Vice Governor of Sichuan
- In office 1956–1967

Vice Chairman of the Central Committee of the China Democratic National Construction Association
- In office 1979–1984

Personal details
- Born: March 1903 Baxian County, Chongqing, China
- Died: March 21, 1984 (aged 80–81)
- Alma mater: St. John's University, Shanghai

= Tong Shaosheng =

Chinese businessperson (1903–1984)

Tong Shaosheng (童少生; March 1903 – March 21, 1984), originally named Xian Chang, was a Chinese shipping executive and politician in the People's Republic of China. He served as Vice Governor of Sichuan Province and as Vice Chairman of the Central Committee of the China Democratic National Construction Association (CDNCA). Tong was a prominent figure in China’s modern shipping industry and played an important role in inland waterway transportation during and after the Second Sino-Japanese War.

== Biography ==

Tong Shaosheng was born in Baxian County, Chongqing. He graduated in 1926 from St. John's University, Shanghai, after which he entered the shipping industry. In his early career, he worked for several commercial and financial institutions, including the American-owned Jijiang Steamship Company in Chongqing, Ju Xingcheng Bank, and the Minsheng Company, where he served as manager of the business department.

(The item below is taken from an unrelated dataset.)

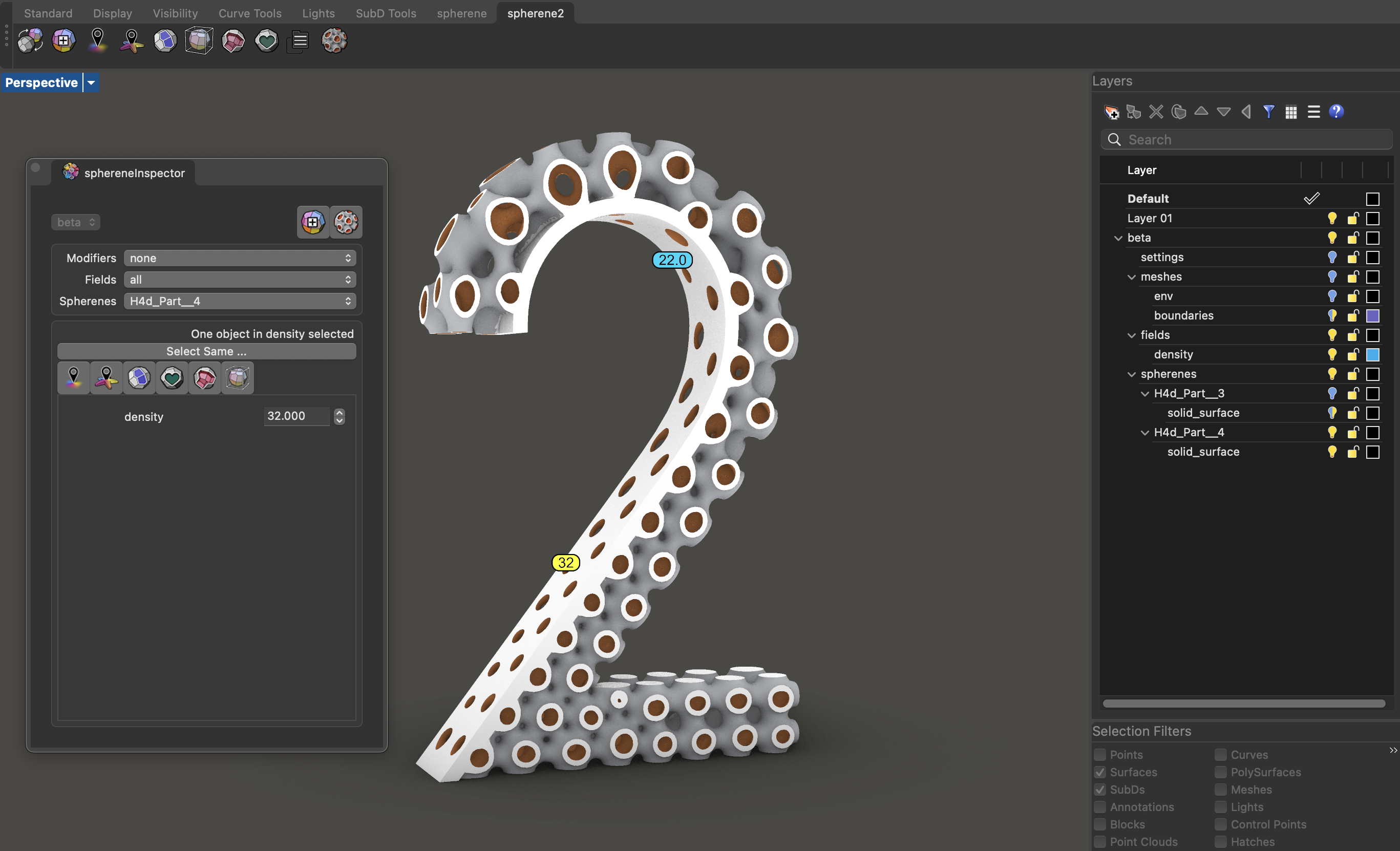Click the new layer icon in Layers toolbar
The image size is (1400, 851).
tap(1111, 112)
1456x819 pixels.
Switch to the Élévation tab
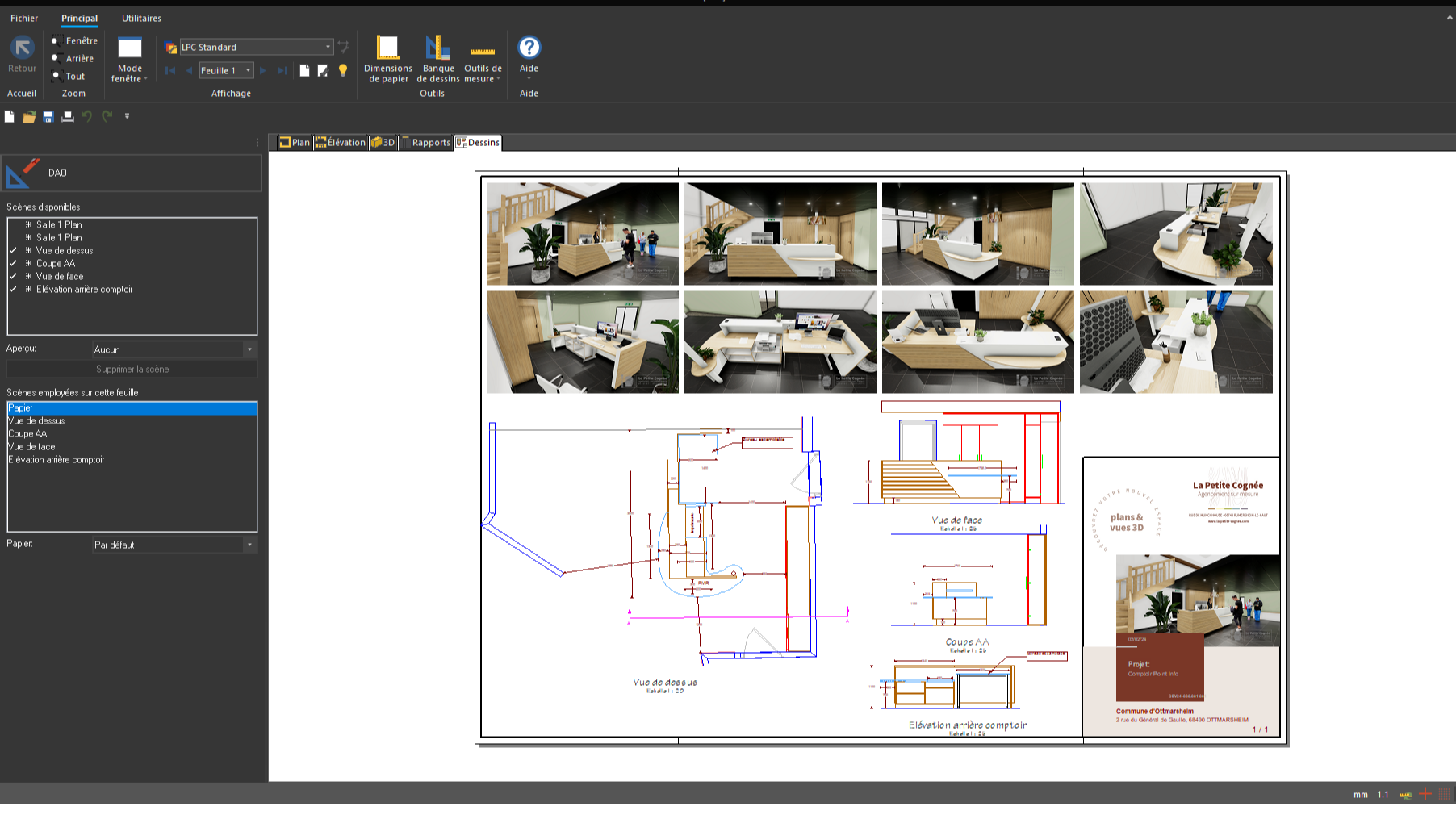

Around the outbreak of the Second Sino-Japanese War, Tong participated in the innovative “three-stage navigation” operations on the Yangtze River led by Lu Zuofu, as well as the emergency evacuation and transportation efforts in Yichang. During the war, he worked at the Transportation Joint Office of the Trade, Industry, Mining, and Agricultural Products Adjustment Committee under the Military Affairs Commission of the Nationalist government, serving as chief of the Third Section of the Wuhan Transportation Joint Office.

From 1938 onward, Tong held managerial and executive positions in several international shipping companies, including the American President Lines, the American Steamship Company, and the Canadian Pacific Steamship Company. He also served as business manager or director of the Minsheng Company in Chongqing and Shanghai, eventually becoming its deputy general manager. In 1944, he accompanied Lu Zuofu to New York to attend an international trade conference and later traveled to Canada to negotiate loans for the purchase and construction of new vessels.

After the founding of the People's Republic of China in 1949, Tong continued his work in the shipping sector and public administration. He served successively as deputy general manager of the Minsheng Steamship Company, deputy director of the Yangtze River Shipping Administration, and a member of the People's Committees of Chongqing and Wuhan. Following the public–private partnership reform of Minsheng Company in 1956, he became its deputy general manager.

Tong later held several senior political and economic posts, including Vice Governor of Sichuan Province concurrently serving as Director of the Provincial Department of Transportation. He was also Vice Chairman of the Sichuan Provincial Committee of the Chinese People's Political Consultative Conference, Vice Chairman of the Standing Committee of the Sichuan Provincial People's Congress, Chairman of the Sichuan Yangtze Enterprise Company, and a director of China International Trust Investment Corporation. In addition, he served as Standing Committee member of the All-China Federation of Industry and Commerce and Chairman of its Sichuan branch.

Tong Shaosheng was elected as a deputy to the First through Fifth National People's Congress and served as a Standing Committee member of the Fifth and Sixth Chinese People's Political Consultative Conference. He died in Chengdu in 1984.